A Noël, L'usage était aussi qu'au mercredi des Quatre-Temps de
décembre on lût à la messe comment l'ange Gabriel vint annoncer à Marie
le mystère de l'Incarnation.
5. DAVID Augustin, évêque de St Brieuc, né à Lyon en 1796 et décédé à Saint-Brieuc le 27 juillet 1882..
6. SÉRANDOUR, Pierre et Jeanne Coadou, parents de Joseph, né le 22 mars 1886 à St
Gilles Pligeaux et dcd comme recteur le 5 juin 1947 à Duault d'une crise cardiaque
dans le bistrot de Jean Jégou où il était venu goûter le cidre...
7. BOUGE, cabaret louche…
8. CONLIE, camp de Conlie dans la Sarthe…-Voir Callac : Le général Bouédec…
9. Registre de Paroisse : Un registre paroissial, aussi appelé registre de catholicité ou registre BMS…
10. LE MERER, fabrique de meubles d’églises à Lannion en 1880..

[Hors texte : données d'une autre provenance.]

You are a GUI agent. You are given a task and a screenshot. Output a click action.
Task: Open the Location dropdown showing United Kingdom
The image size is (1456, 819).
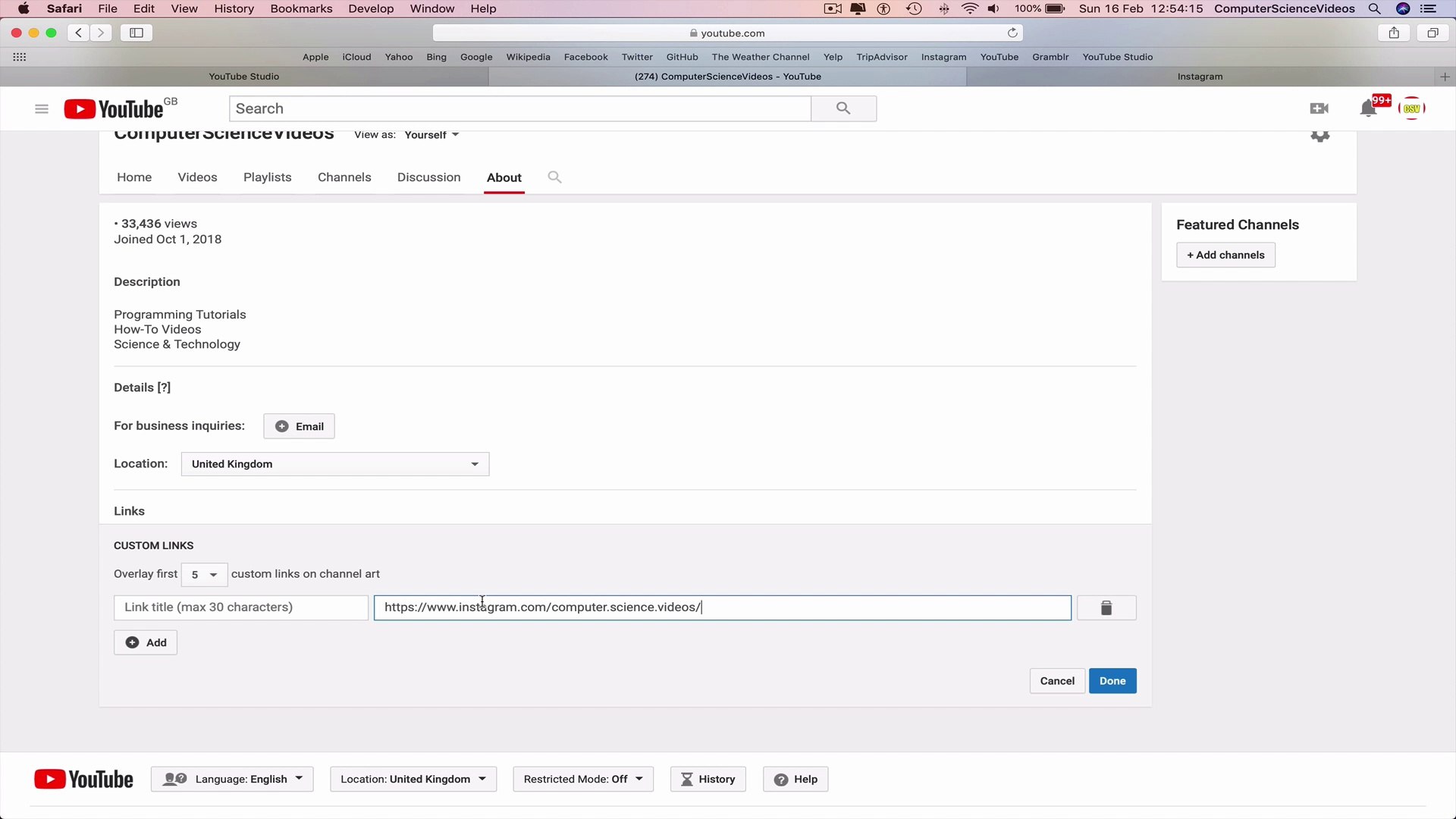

11. Jules Auguste Bocher, recteur de Saint-Servais de
1876 à 1882. Au recensement de 1881, nous le trouvons desservant de la
paroisse, accompagné du vicaire Julien Le Mouël et de deux jeunes
filles, dites « nièces » et cuisinières, âgées de 17 ans qui font
partie du personnel du presbytère, l’une Françoise Bocher et l’autre
Philomène Lostec. Un domestique, Rolland Garel, âgé de 70 ans est
également présent. Le recteur décède le 6 avril 1882, à l’âge de 46
ans…
Notes sur le neveu du recteur, François Louis Auguste Bocher.
BOCHER, François
Louis Auguste, né à Duault (Côtes-du-Nord) le 7 décembre 1872. C'est en
souvenir du séjour de quelques années qu'il fit tout enfant avec ses parents, à
Ploulec'h, qu'il prit plus tard le nom bardique de « Ar Yeodet ». Son
père, Vincent, ayant été nommé garde de la forêt de Porthuault, Auguste Bocher
vint habiter Kerbernez, en la paroisse de Saint-Servais. En 1908-1909, il
dirigea le journal « l'Echo du
Finistère » fondé par l'imprimeur A. Lajat, à Morlaix. C'est à ce
moment qu'il fit paraître un volume de « gwerz » (complainte) en 1909. Auguste a collaboré à « Kroaz ar Vretoned » (dont il fut
pendant quelque temps directeur avec son ami Y. Le Moal, le barde « Dir-na-dor »,
à la revue « Ar Vro », au
journal « Breiz », et à "l'Indépendance bretonne" à Saint-Brieuc. Auguste.
Bocher était également un conférencier breton, très goûté du public.
Extrait du Catalogue des Chansons bretonnes, p 127,128.